======== ENTRIES SHOWN ========
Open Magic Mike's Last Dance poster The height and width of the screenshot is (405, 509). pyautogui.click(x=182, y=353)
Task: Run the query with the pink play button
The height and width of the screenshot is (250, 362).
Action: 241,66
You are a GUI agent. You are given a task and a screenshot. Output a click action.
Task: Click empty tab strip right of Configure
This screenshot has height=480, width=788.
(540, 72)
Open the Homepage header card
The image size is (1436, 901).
========
======== ENTRIES SHOWN ========
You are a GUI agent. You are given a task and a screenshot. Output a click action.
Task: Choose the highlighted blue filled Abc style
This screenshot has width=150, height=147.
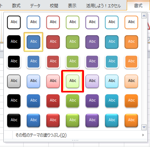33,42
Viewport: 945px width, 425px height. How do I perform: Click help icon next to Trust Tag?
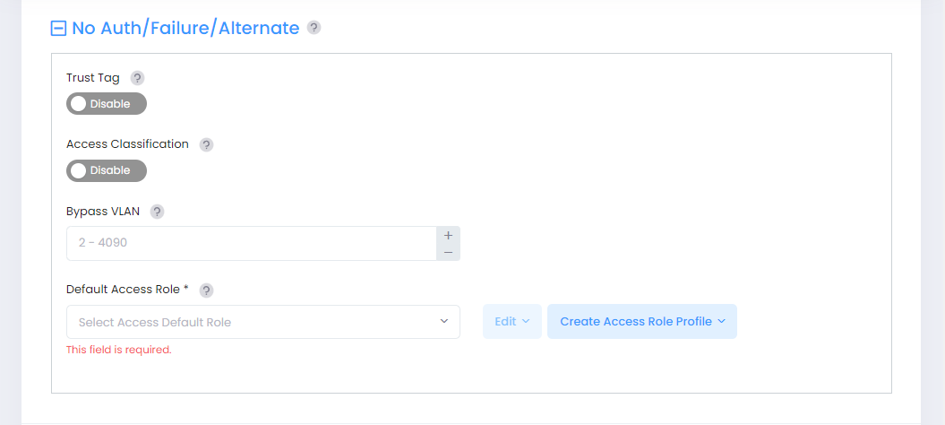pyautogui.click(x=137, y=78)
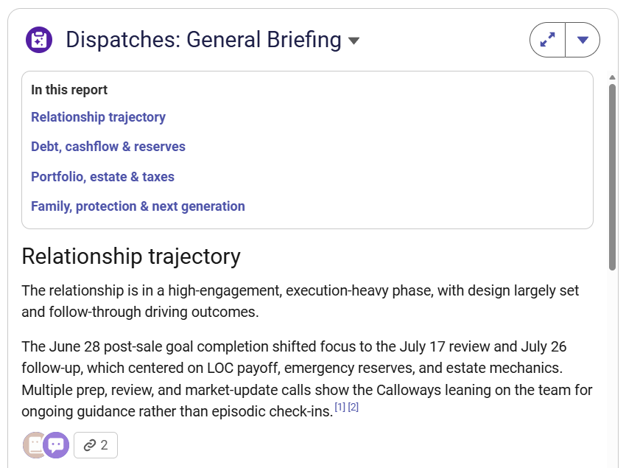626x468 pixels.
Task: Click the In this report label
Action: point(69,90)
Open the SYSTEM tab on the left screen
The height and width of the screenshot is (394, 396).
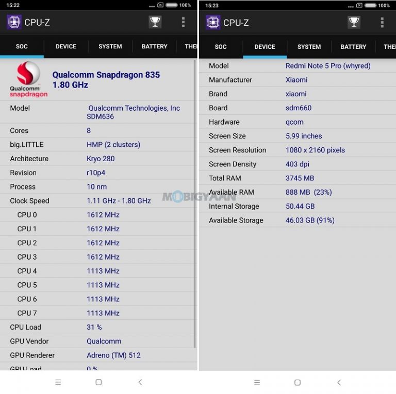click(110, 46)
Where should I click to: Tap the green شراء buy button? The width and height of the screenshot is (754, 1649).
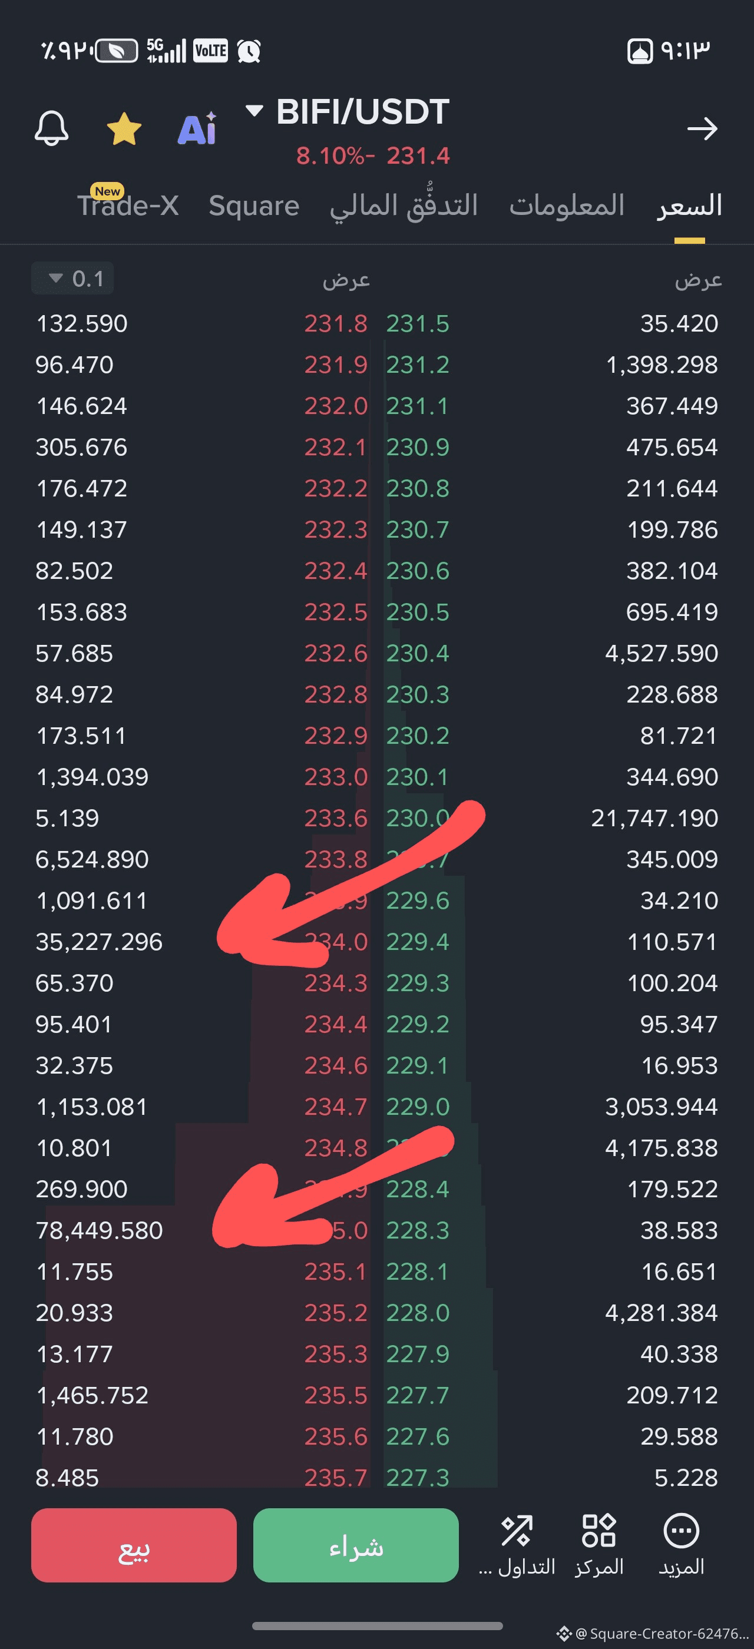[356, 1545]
========
YOUR OBJECTIVE =
Scan the listing for the string "Open" and copy every line that carries it.

WRITTEN ANSWER =
Open Magic Mike's Last Dance poster The height and width of the screenshot is (405, 509). pyautogui.click(x=182, y=353)
Open the Homepage header card
Open the SYSTEM tab on the left screen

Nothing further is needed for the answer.